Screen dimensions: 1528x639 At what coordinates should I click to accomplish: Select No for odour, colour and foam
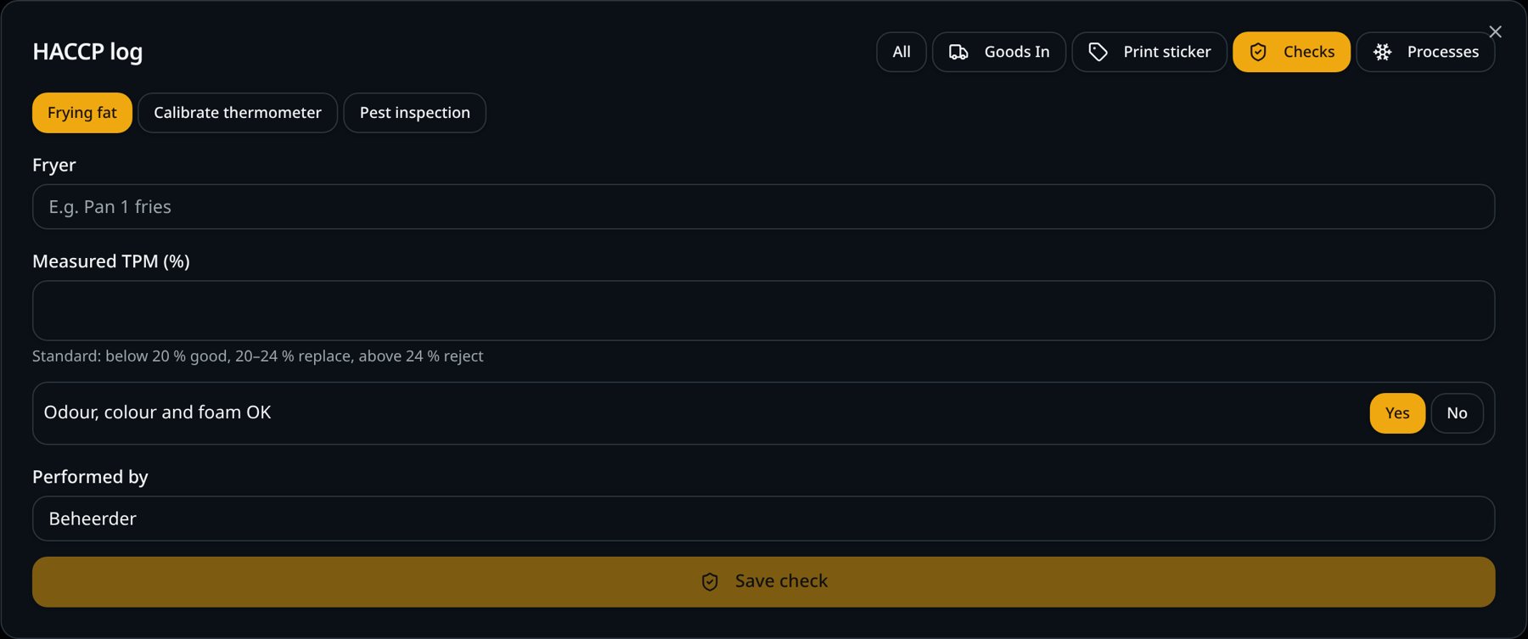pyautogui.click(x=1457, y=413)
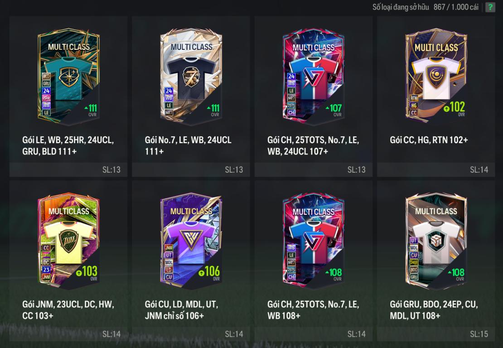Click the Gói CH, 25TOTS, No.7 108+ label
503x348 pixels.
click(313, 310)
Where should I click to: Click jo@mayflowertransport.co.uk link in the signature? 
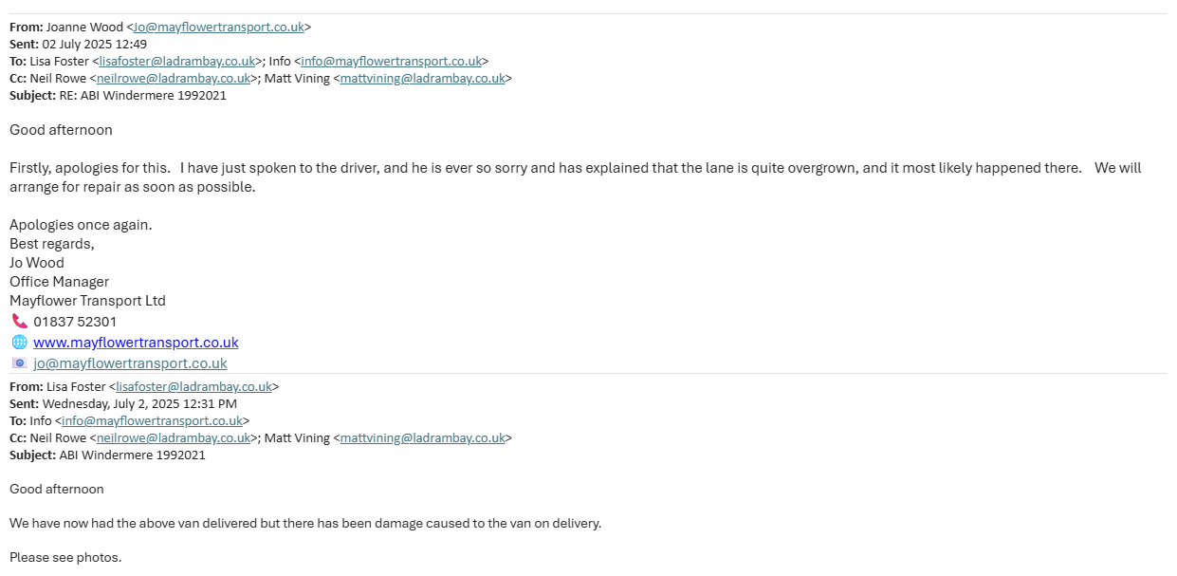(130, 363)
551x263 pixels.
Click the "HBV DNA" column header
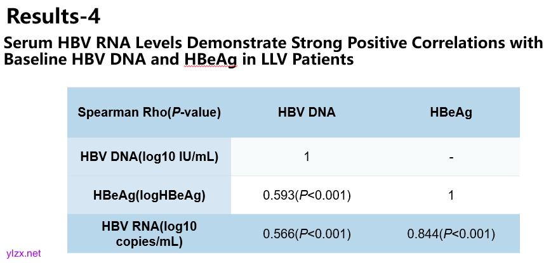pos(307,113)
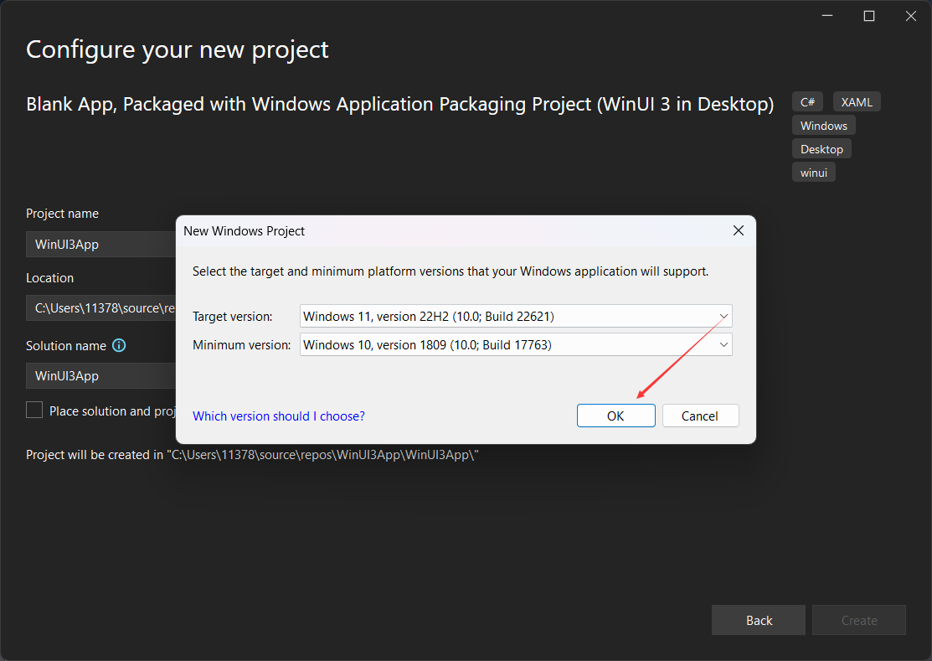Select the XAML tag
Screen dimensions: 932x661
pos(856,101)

--

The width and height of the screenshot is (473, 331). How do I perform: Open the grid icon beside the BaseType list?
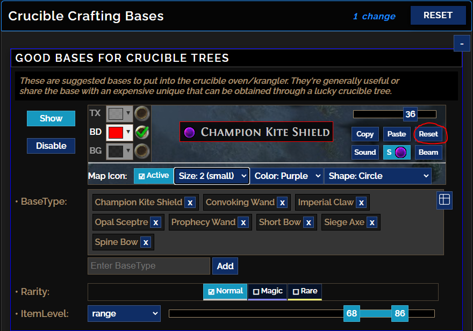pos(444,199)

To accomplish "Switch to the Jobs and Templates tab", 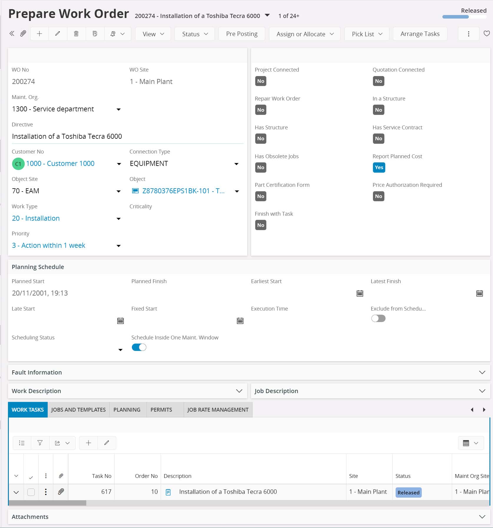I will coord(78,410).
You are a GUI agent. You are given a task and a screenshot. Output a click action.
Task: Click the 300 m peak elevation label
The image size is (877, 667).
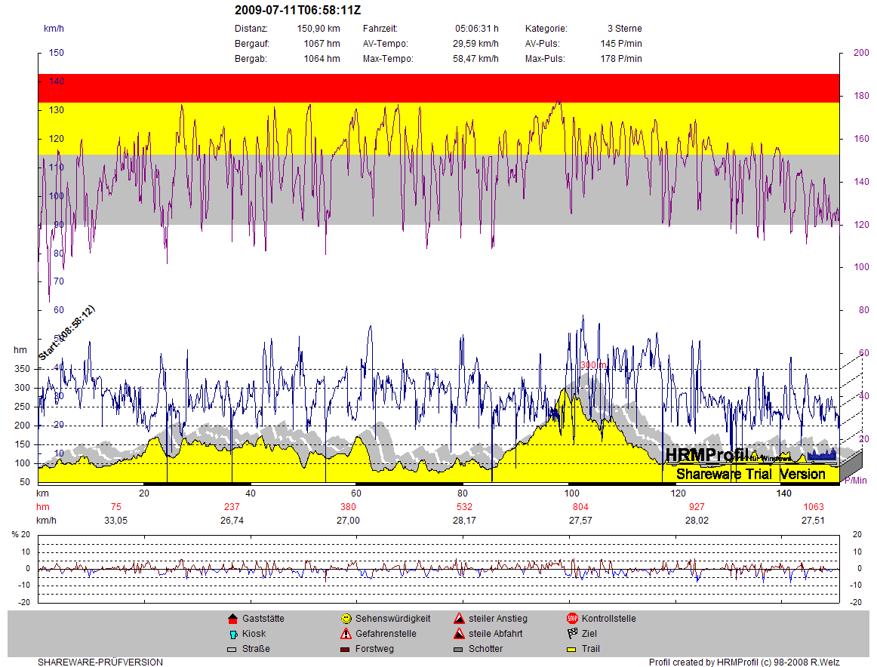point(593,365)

§ **WORK REQUIRED**:
Between and including the line with "Screen dimensions: 1528x639" and the line with "551x263 pixels.", repeat every line exactly as it appears above, with pictures left out.

§ **WRITTEN SOLUTION**:
Screen dimensions: 1528x639 At what coordinates should I click to accomplish: Select No for odour, colour and foam
pyautogui.click(x=1457, y=413)
Click the Gói CH, 25TOTS, No.7 108+ label
503x348 pixels.
click(313, 310)
Where should I click to: Click jo@mayflowertransport.co.uk link in the signature? 
(130, 363)
551x263 pixels.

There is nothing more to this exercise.